古くは先史時代から技術革新の歴史を顧みながら、特に近代以降の大変革ーーイギリス産業革命並びに第二次産業革命ーーを敷衍し、これらがいかにして起こり、特に労働者に対してどのような影響を与えたのかについて考察を重ねていく。またこれらの決定因子として、2つの労働の型ーー「労働置換型」と「労働補完型」ーーを提示し、補助線とすることで、難題を柔らかく解きほぐしていく。
著者曰く、特にブルーカラーで起きている自動化はまさに「労働置換型」であり、これはかつてない規模で広範に起きていくということ。そして「労働補完型」のテクノロジーを活用する者のみが富む世界が、目前まで迫っているということ。
これらを整理した上で、終盤では特にアメリカ社会にフォーカスし、現在進行形で起きている格差の拡大、中流階級の喪失およびポピュリズムの台頭といった地殻変動へ論展開しながら、解決策を教育、"戦略的"BI、インフラ、住居規制等に求めていく。
日本社会でも同様に起き始めている世界的な構造変化であるだけに、世界最先端の論者の思考に触れることができて、月並みだけどものすごく勉強になりました。
Posted by ブクログ
民主主義社会である以上、テクノロジーの進退は大衆がその恩恵を享受できるかどうかによって、ゆっくりと決まっていく。
蒸気や電気など、汎用的な過去のテクノロジーは発明されてから広く受け入れられるようになるまで時間がかかった。
また、受容されてから大衆にそのメリットが及ぼされるには数世代の時間がかかる。
人々はテクノロジーのメリットを短期的には過大評価し、長期的には過小評価する。
キーワード:資本家、国家、政府、労働者、中流階級
鉄、鉄道、蒸気、自動車、電力の発明
Posted by ブクログ
しばらく前に、会議で投げかけられた「テクノロジーは人を幸せにするのだろうか」という問いがずっと頭にあった。私たちは何の問いを解こうとしているのだろう。

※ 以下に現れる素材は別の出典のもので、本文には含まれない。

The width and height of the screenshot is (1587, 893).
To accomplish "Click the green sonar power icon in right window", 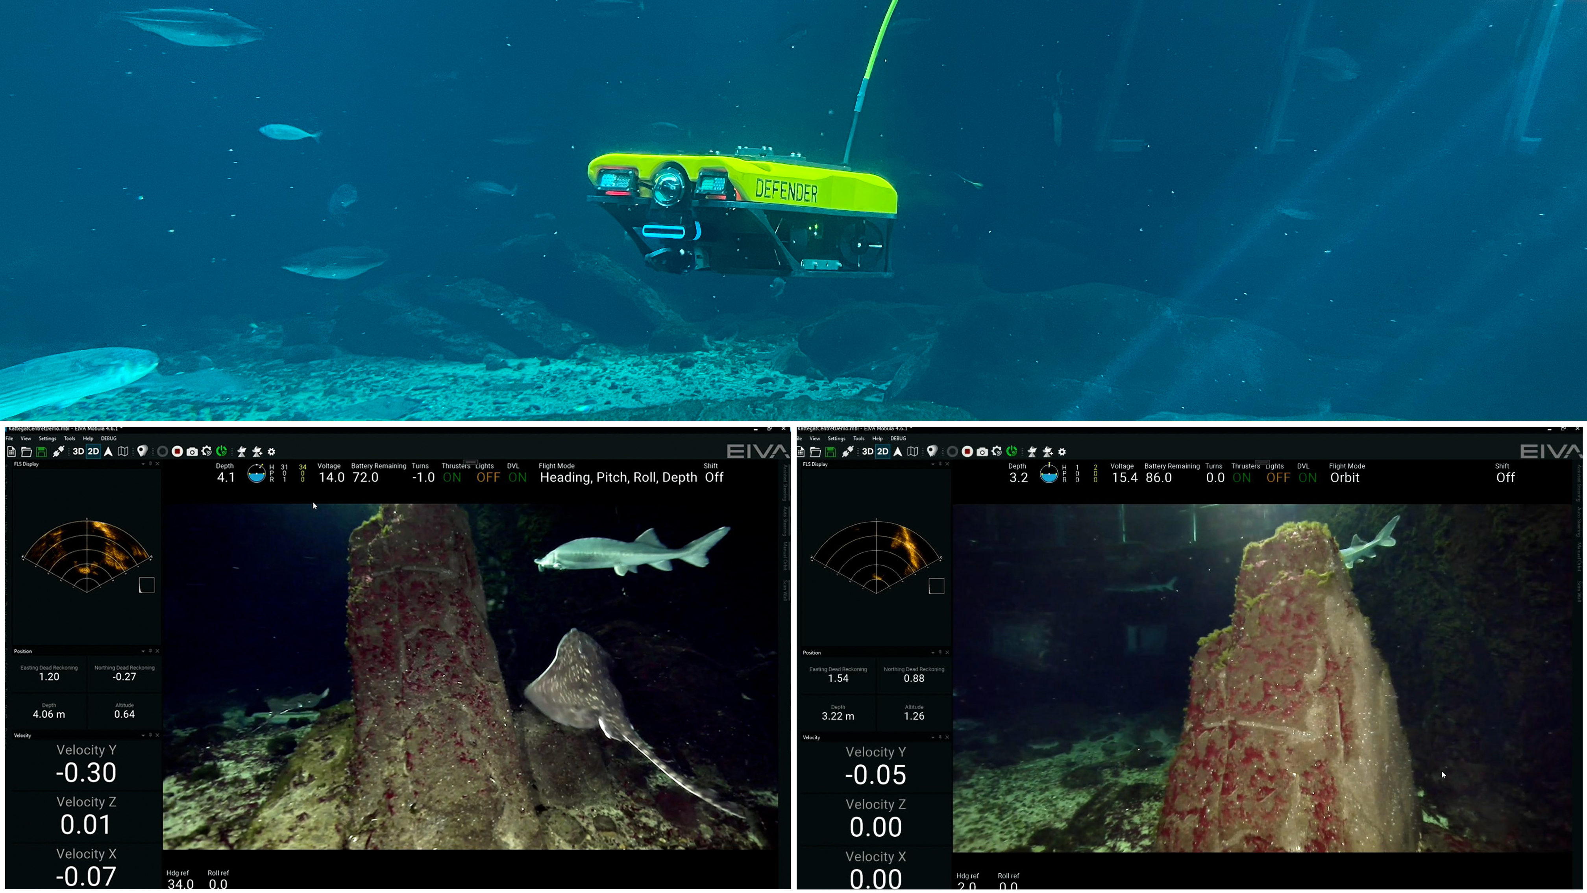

未来を考えるために過去を知る。かなり分厚いけど、かなり面白かった。
Posted by ブクログ
機械が登場して仕事を追われた職人が暴動を起こし、便利になるはずの機械を破壊する。結局人間は個人としての利益のために動くのであり、機械化が世の中を豊かにする、などと楽観的な思考にはならない。
とあるアーティストが、サブスクリプションは利益がないから無くなって欲しい、との発言をして話題になった。程度こそ違うがまさにラッダイトの一つではないだろうか。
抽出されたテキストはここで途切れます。